Nearly Seven-Billion-Year-Old "Real Stardust" Found, Say Scientists

The meteorite fell to Earth 50 years ago

Dairy farmers collected the fragments and sold kilograms of the meteorite to museums and universities.

The Murchison meteorite was discovered on September 28, 1969 in Murchison, about 160 kilometres north of Melbourne. Now, a new study has identified the oldest known solid material on the planet that precedes the formation of the Solar System.

A meteorite that crash landed near Melbourne fifty years ago was carrying space dust older than the solar system itself, new research suggests. For comparison, the Sun is 4.6 billion years old and the Earth is 4.5 billion.

A Murchison meteorite on display at the National Museum of Natural History in Washington DC.

This ancient interstellar dust, made of presolar grains (dust grains that predate our sun), was belched into the universe by dying stars during the final stages of their lives.

Nonetheless, the oldest yielded a date of around 7.5 billion years dilapidated.
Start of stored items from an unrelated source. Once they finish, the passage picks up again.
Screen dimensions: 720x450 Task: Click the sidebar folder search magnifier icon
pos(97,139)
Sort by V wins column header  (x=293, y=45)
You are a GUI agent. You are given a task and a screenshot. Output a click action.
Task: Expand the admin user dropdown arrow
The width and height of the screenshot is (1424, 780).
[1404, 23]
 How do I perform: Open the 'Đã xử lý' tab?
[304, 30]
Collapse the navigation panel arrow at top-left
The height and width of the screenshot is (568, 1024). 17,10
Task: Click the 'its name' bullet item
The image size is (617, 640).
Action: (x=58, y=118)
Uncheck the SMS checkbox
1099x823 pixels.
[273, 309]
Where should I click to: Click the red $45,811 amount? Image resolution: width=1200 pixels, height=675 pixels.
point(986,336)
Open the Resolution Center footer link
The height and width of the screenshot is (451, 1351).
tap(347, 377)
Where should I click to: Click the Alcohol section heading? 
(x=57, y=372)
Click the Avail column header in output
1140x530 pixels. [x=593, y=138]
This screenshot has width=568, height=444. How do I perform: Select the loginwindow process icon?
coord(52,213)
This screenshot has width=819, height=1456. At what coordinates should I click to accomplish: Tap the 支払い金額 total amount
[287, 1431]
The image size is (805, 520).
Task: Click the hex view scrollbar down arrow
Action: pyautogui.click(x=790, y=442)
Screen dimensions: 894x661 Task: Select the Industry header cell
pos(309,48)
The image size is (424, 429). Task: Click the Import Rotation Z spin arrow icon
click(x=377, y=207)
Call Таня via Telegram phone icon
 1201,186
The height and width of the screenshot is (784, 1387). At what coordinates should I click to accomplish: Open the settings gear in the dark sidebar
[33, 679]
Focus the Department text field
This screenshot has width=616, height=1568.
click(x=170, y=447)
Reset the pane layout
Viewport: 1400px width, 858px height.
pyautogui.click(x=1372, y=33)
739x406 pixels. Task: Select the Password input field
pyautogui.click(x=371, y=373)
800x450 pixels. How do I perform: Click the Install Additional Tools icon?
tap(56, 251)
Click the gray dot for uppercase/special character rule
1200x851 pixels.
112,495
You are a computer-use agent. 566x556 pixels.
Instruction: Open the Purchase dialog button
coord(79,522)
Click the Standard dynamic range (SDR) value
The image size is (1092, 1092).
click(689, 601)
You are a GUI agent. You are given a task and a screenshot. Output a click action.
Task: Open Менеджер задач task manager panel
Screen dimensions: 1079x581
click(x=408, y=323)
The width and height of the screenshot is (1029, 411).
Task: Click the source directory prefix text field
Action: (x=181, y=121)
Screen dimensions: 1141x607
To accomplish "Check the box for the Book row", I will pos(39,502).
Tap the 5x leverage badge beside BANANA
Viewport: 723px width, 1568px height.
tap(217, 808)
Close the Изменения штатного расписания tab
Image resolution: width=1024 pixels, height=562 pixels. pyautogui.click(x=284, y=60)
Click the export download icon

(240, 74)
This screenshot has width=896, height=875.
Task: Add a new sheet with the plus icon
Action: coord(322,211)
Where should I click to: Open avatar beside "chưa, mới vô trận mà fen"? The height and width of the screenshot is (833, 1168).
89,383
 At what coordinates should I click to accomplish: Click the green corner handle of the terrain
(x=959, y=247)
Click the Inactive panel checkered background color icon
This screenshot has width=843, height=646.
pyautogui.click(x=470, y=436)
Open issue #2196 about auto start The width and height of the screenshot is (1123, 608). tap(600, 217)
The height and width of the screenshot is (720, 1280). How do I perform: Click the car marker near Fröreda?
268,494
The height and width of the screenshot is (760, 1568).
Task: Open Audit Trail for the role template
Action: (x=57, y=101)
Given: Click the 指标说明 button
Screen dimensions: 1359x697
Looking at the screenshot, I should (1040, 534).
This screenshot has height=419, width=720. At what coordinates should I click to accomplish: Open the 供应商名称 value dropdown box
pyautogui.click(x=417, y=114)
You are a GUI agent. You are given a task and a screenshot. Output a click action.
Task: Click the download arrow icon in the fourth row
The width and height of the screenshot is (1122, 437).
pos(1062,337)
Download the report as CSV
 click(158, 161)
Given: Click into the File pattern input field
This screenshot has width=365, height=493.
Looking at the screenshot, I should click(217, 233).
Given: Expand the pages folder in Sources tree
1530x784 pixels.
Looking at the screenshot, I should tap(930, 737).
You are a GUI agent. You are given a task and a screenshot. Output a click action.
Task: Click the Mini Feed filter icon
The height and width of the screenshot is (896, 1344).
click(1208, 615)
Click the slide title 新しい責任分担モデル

"Despite having worked on the Murchison meteorite and presolar grains for nearly 20 years, I still am fascinated that we can study the history of our galaxy with a rock", Heck added.

The star dust represented time capsules in front of the solar system. The new study is evidence of the latter.

Scientists analyzed how exposure to cosmic rays had changed the samples over time. By figuring out the number of new cosmic-ray produced elements, researchers were able to measure the duration of exposure and date the presolar grains. Many of them had tales to tell about the meteorite's distinctive aroma. "But rarely there is an interaction, [and] one of those protons can hit an atom in the grain". "The silicon can be split into helium and neon", Heck says. The rays break the grains into fragments.

Just a few of those rays interact with the subject they stumble upon and assemble novel ingredients. They have come up with a method to determine stardust's age.

But presolar grains are hard to come by. The grain is about 8 micrometers on its longest dimension.

This stardust is between between 5 billion and 7 billion years old - older than the sun and our solar system.

Presolar grains are more abundant in what we would call these primitive meteorites, Professor Bland said.

However, other dating techniques, such as comparing the isotope ratios left behind by decaying radioactive materials, can not yet be used to provide an absolute date for these ancient dust grains.

"It starts with crushing fragments of the meteorite down into a powder", explains Jennika Greer, a graduate student at the Field Museum and the University of Chicago and co-author of the study.

These pieces of star dust eventually form new stars, as well as new planets, moons and meteorites. "It's not a straightforward way of measuring isotopic abundance and getting an age directly from that measurement. But still, knowing that [some] of those grains are at least 300 million years older than anything in the solar system is ... confirming that they are indeed the oldest solids in the solar system".

Presolar grains for this study were isolated from the Murchison meteorite about 30 years ago at the University of Chicago.

Stars are born when dust and gas floating in space are found, collapse and heat up. Billions of years later, a chunk of that asteroid crashed into Australia.

A microscopic photograph of a presolar grain. With more grains, researchers can refine their age estimates to further test the accuracy of the method. The researchers aged a explicit assemble (isotope) of the part neon - Ne-21 - to this level the grains.

"It's so exciting to look at the history of our galaxy". "The wonderful thing is we have a rock in our collection that we just take out of the cabinet and learn something about the history of our galaxy".